**EXERCISE REQUIREMENTS:** Report every line of the records below that contains the word "will".

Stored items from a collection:
--------------------

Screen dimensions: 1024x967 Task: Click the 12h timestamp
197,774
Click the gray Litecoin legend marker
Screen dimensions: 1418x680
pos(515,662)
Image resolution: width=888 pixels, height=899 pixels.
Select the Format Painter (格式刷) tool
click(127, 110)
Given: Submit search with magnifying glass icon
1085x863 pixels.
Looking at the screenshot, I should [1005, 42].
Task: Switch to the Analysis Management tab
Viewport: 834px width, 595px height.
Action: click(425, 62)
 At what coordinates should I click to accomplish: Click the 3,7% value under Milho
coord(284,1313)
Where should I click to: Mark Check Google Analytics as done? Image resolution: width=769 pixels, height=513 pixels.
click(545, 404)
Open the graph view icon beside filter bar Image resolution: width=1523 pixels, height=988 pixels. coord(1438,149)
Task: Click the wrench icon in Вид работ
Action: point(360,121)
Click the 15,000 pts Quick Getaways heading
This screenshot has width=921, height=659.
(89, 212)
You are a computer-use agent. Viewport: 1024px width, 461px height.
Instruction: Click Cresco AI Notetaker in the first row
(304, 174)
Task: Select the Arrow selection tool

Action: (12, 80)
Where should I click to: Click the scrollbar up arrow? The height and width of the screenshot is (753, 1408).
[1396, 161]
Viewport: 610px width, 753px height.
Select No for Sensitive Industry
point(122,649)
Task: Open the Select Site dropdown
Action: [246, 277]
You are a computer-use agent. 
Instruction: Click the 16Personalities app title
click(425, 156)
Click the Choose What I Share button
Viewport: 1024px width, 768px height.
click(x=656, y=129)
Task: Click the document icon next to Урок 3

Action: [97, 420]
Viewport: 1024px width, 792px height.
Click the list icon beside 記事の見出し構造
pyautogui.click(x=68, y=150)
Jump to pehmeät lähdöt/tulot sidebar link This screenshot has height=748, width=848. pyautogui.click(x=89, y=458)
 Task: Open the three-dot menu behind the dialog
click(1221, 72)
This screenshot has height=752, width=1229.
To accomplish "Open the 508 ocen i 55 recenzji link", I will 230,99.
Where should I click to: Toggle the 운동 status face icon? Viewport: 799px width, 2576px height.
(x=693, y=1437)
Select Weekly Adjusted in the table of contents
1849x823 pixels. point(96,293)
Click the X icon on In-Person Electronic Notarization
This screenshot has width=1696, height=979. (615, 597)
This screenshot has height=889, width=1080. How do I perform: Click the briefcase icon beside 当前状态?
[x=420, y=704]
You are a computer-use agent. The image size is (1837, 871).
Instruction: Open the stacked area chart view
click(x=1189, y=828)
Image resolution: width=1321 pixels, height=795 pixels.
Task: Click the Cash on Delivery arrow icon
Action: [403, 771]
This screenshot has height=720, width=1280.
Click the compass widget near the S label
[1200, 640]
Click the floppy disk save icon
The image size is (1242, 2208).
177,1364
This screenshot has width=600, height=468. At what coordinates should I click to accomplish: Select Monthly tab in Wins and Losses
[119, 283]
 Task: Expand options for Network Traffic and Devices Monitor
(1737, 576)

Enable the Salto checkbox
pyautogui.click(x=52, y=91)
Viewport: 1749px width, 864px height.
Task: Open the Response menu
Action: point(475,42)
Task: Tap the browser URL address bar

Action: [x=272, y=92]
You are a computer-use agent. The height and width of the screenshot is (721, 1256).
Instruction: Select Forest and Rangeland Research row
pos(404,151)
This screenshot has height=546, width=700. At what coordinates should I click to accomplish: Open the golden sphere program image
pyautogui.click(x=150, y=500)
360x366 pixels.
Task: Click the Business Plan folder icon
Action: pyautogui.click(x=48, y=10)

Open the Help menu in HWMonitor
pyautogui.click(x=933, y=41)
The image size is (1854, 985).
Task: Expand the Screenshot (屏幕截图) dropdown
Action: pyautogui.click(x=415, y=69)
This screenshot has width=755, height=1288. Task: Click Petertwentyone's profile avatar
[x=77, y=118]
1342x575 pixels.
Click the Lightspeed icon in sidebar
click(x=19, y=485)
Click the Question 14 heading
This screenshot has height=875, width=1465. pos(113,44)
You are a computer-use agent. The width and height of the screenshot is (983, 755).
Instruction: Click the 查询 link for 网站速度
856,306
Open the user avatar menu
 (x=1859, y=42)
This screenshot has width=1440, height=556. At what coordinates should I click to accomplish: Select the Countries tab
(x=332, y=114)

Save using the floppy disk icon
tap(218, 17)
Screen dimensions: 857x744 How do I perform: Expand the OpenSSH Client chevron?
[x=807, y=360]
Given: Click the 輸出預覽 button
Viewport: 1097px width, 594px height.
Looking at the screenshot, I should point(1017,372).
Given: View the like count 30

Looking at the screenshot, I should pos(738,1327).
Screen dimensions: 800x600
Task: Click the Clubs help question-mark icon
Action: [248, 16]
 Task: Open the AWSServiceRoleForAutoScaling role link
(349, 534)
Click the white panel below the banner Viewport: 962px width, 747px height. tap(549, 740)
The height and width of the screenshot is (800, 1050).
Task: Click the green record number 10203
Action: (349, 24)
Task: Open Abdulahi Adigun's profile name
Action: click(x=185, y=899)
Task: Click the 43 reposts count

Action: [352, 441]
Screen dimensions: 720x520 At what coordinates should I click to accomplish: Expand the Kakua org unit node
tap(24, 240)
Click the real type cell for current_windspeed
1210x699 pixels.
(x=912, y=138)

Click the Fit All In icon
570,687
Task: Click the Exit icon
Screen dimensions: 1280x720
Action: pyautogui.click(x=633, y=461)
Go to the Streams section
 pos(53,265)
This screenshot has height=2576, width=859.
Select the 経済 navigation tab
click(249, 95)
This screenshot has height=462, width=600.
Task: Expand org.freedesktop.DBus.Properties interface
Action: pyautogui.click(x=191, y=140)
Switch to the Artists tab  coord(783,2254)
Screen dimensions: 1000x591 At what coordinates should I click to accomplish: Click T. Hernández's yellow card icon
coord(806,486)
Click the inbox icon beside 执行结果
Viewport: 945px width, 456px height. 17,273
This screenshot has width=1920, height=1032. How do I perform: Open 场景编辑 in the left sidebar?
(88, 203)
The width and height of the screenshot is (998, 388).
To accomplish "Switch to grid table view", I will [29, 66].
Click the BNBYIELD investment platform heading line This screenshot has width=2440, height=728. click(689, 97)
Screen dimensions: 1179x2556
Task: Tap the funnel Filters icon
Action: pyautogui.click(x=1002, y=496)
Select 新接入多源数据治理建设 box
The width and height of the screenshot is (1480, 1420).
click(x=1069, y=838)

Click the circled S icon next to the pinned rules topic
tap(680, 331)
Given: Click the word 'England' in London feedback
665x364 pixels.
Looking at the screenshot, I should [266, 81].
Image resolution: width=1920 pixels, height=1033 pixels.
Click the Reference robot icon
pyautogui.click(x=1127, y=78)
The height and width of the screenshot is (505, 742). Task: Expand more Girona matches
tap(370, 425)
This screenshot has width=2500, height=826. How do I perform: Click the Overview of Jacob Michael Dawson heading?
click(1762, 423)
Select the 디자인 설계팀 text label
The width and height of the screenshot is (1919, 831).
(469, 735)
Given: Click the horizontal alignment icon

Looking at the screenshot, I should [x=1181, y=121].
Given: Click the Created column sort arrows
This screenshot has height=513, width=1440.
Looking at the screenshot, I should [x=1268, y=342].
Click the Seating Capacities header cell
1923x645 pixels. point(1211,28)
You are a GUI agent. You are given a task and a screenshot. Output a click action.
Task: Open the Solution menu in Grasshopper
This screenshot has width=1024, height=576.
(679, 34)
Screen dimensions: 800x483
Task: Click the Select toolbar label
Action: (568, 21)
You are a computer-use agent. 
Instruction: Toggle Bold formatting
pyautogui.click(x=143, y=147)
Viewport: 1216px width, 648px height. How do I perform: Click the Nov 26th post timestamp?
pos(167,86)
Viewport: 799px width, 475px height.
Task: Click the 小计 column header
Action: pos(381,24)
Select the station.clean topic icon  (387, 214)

--------------------

**EXERCISE OUTPUT:**
To accomplish "Open the 508 ocen i 55 recenzji link", I will 230,99.
To accomplish "Switch to grid table view", I will [29, 66].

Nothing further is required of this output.